Já dentro da cidade, Diorgenes Pandini observa e documenta, a partir da faixa de areia junto à principal avenida da cidade, o fenômeno do crescimento verticalizado que cria uma barreira artificial impedindo que a luz do sol chegue à praia no período vespertino. No ensaio “Lugar ao sol” o autor indaga: Até quando é válido privatizar a luz do sol?
Carla Bordin permanece na faixa de areia e suas imagens configuram por meio de uma atmosfera difusa a relação com os “desconhecidos” que compartilham a areia do balneário e, construindo uma paisagem de afastamento, coloca-nos no lugar do passante que vê de longe e não consegue ver direito.
Por outro lado, é para longe do concreto, onde o mar encontra a terra, que Rivo Biehl nos leva a conhecer outra Balneário Camboriú, sem buzinas, sem turistas, sem luzes artificiais. O ensaio “costões” é o avesso do caos visual, o que o fotógrafo chama de lugar onde “a calma rígida dos costões e a suavidade do mar se encontram”.
Felipe Gallarza revela outros “espaços líquidos”, os ocultos sob a cidade, em uma pesquisa visual que trata do processo de desenvolvimento do município de Balneário Camboriú como um retrato dessas interações ocorridas entre o ser humano, a cidade e seus corpos hídricos.
E foi na Foz do Rio Camboriú, que divide o Bairro da Barra, onde vivem pescadores, da Barra Sul, com suas marinas, lanchas e iates, que Cícero Viégas viu um conflito entre sonho e realidade nas diferenças explicitas a partir das embarcações que navegam as mesmas águas.
Nesta mesma cidade, Thainara Giraldi nos leva para o universo de uma jovem que vive e trabalha na cidade e através de imagens do “ordinario” expõe parte de sua vivência durante o ano de 2020 e, também, lembranças dos poucos e saudosos dias pré-pandemia. Um ensaio permeado de sentimento de perda, angústia, despedidas, incertezas, rotinas adaptadas, máscaras e máscaras que muitas vezes usamos durante toda vida.
O fotógrafo Lucas Correia, também morador da cidade, no ensaio “en passant” pensa sobre o movimento migratório que ocorre em Balneário Camboriú desde a década de 1960. Uma cidade que recebe pessoas de todo o Brasil, que buscam, em sua grande parte, oportunidades de emprego, melhora na qualidade de vida ou simplesmente um veraneio.
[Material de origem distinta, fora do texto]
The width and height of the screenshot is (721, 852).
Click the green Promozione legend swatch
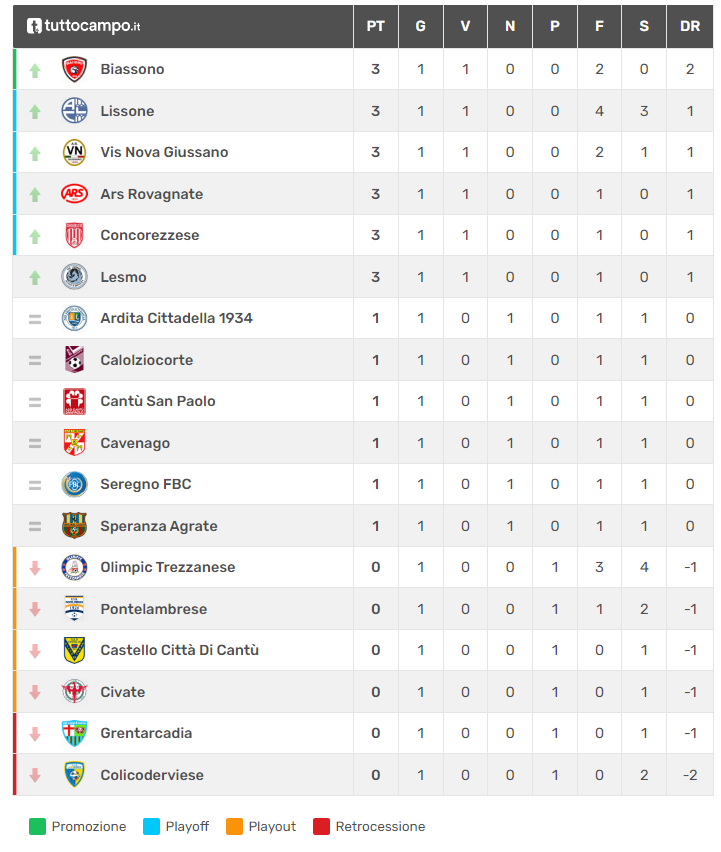[x=38, y=827]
A cidade, por sua vez, oferece boa infraestrutura, mas a variedade de pessoas de passagem simboliza também a contrariedade ao pertencimento local.
A cidade é heterogênea e foi na diversidade que Paloma Gomide foi buscar a força feminina como protagonista na comunidade do “Quilombo Morro do boi”, em um encontro que, segundo a fotógrafa, foi como “olhar no espelho, e nos conhecer através delas”.
Da mesma forma, Flavio Fernandes expõe nas suas imagens a prática familiar da “farinhada”, uma celebração cultural sobre o modo de fazer farinha artesanal, que sobrevive no último engenho em funcionamento no município de Balneário Camboriú.
Em meio a pandemia de covid 19, vivida desde o início de 2020, o olhar de Celso Peixoto traz uma reflexão sobre o esvaziamento dos espaços tradicionais da cultura e a luta dos artistas para manterem-se em atividade, pois “o show tem que continuar”, lembrando que Balneário Camboriú é marcada pela força e organização do fazer artístico em diversos setores de atuação, fundamental e marcante na personalidade da cidade.